On Tue, 3 Sep 2013 18:43:23 +0000 "Myklebust, Trond"
<Trond.Myklebust@xxxxxxxxxx> wrote:

> On Thu, 2013-08-15 at 12:36 +1000, NeilBrown wrote:
> >
> > When an NFS (V4 specifically) client loses contact with the server it can
> > lose any locks that it holds.
> > Currently when it reconnects to the server it simply tries to reclaim
> > those locks.  This might succeed even though some other client has held and
> > released a lock in the mean time.  So the first client might think the file
> > is unchanged, but it isn't.  This isn't good.
> >
> > If, when recovery happens, the locks cannot be claimed because some other
> > client still holds the lock, then  we get a message in the kernel logs, but
> > the client can still write.  So two clients can both think they have a lock
> > and can both write at the same time.  This is equally not good.
> >
> > There was a patch a while ago
> >   http://comments.gmane.org/gmane.linux.nfs/41917
> >
> > which tried to address some of this, but it didn't seem to go anywhere.
> > That patch would also send a signal to the process.  That might be useful
> > but I'm really just interested in failing the writes.
> > For NFSv4 (unlike v2/v3) there is a strong link between the lock and the
> > write request so we can fairly easily fail an IO of the lock is gone.
> >
> > The patch below attempts to do this.  Does it make sense?
> > Because this is a fairly big change I introduces a module parameter
> > "recover_locks" which defaults to true (the current behaviour) but can be set
> > to "false" to tell the client not to try to recover things that were lost.
> >
> > Comments?
>
> I think this patch is close to being usable. A couple of questions,
> though:
>
>      1. What happens if another process' open() causes us to receive a
>         delegation after NFS_LOCK_LOST has been set on our lock stateid,
>         but before we call nfs4_set_rw_stateid()?
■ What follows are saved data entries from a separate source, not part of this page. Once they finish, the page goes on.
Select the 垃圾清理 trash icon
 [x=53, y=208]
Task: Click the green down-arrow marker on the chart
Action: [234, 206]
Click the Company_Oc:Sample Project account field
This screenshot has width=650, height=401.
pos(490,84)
Good point.  I think we need to check for NFS_LOCK_LOST before checking for a
delegation.  Does the incremental patch below look OK?
It takes a spinlock in the case where we have a delegation and  hold some
locks which it didn't have to take before.  Is that a concern?


>      2. Shouldn't we clear NFS_LOCK_LOST at some point? It looks to me
>         as if a process which sees the EIO, and decides to recover by
>         calling close(), reopen()ing the file and then locking it again,
>         might find NFS_LOCK_LOST still being set.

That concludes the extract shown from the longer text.